=== Reading passage ===
##############################
Saying we are living in unprecedented times is an understatement. While it pays to be positive and hope for the best, being prepared financially, for a difficult scenario ensures you aren’t caught completely off-guard.
Considering the job losses happening on a global scale, now’s the time to be prudent and ready, no matter how improbable the scenario might seem.
Many of you, being the smart investors you are, have an emergency fund in place. It’s like the reserve we all hope we never have to use. But what if the improbable happens and you are forced to dip into this fund?
Here’s an approach you can consider to make sure that you use this fund optimally, in the unlikely event you are forced into unemployment temporarily.
1. Do not withdraw all the money from your emergency fund – do this first
The first thing is to find out how much you have in your bank account and how long will it last. You are likely to receive a severance package and other pending payments from your company, in most cases. So, depending on when it happens, you might not need to touch your emergency fund until a month or so.
##############################
=== Data provided ===
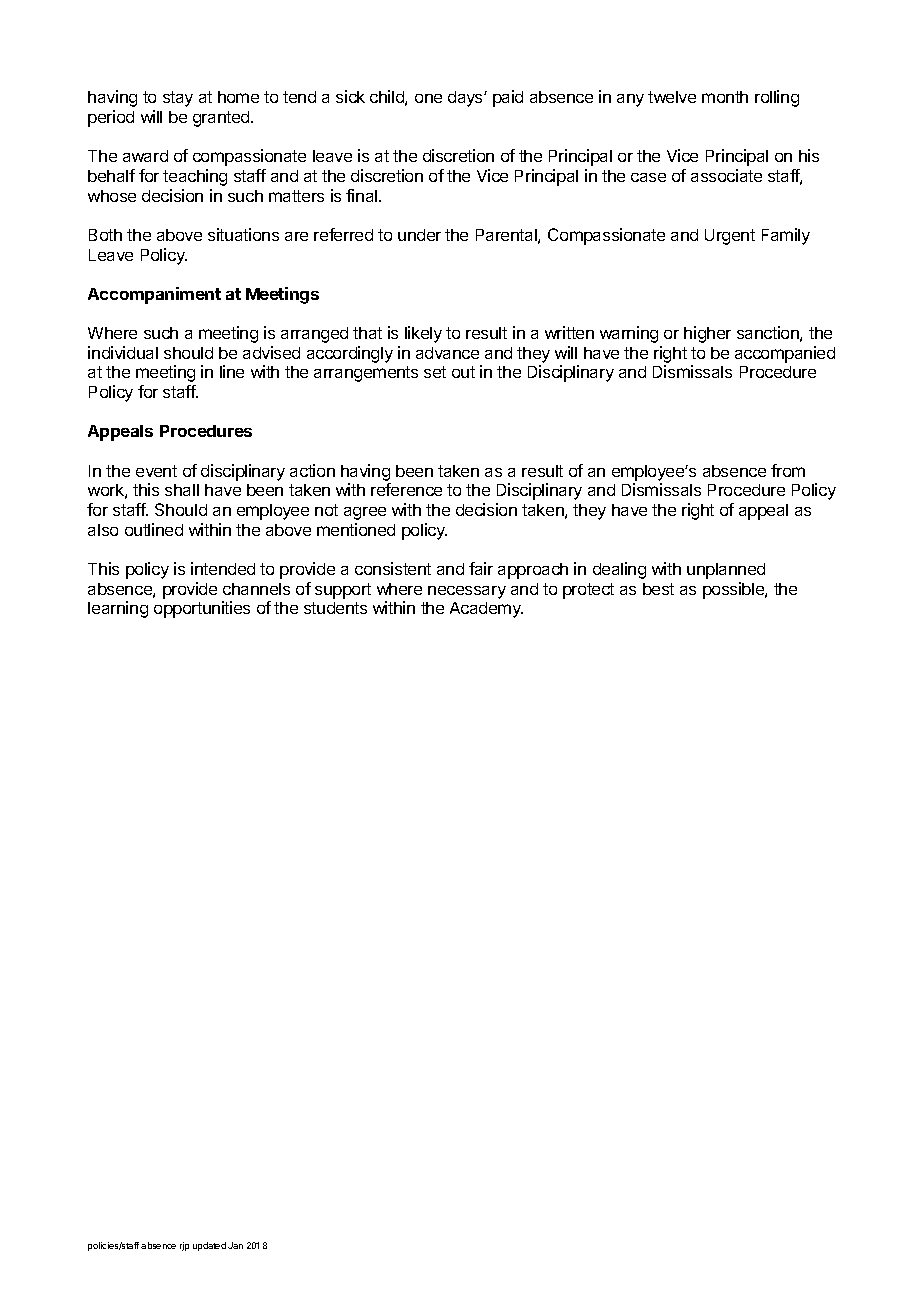 The image size is (924, 1308). I want to click on unplanned, so click(726, 571).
##############################
=== Directives ===
- a) In the emergency fund passage, what is the first thing to find out?
- b) Do these statements agree with the emergency fund passage? Answer yes or no for each, quoting the words that decide it.
(i) You should take all the money out of your emergency fund first.
(ii) In most cases, you will probably get a severance package from your company.
(iii) You may not need to use your emergency fund for about a month.
- c) Copy the emergency fund passage word for word, from "Many of you, being" to "month or so.".

=== Answers below ===
- a) How much you have in your bank account and how long it will last.

- b)
(i) No: "Do not withdraw all the money from your emergency fund"
(ii) Yes: "You are likely to receive a severance package and other pending payments from your company, in most cases."
(iii) Yes: "you might not need to touch your emergency fund until a month or so."

- c)
Many of you, being the smart investors you are, have an emergency fund in place. It’s like the reserve we all hope we never have to use. But what if the improbable happens and you are forced to dip into this fund?
Here’s an approach you can consider to make sure that you use this fund optimally, in the unlikely event you are forced into unemployment temporarily.
1. Do not withdraw all the money from your emergency fund – do this first
The first thing is to find out how much you have in your bank account and how long will it last. You are likely to receive a severance package and other pending payments from your company, in most cases. So, depending on when it happens, you might not need to touch your emergency fund until a month or so.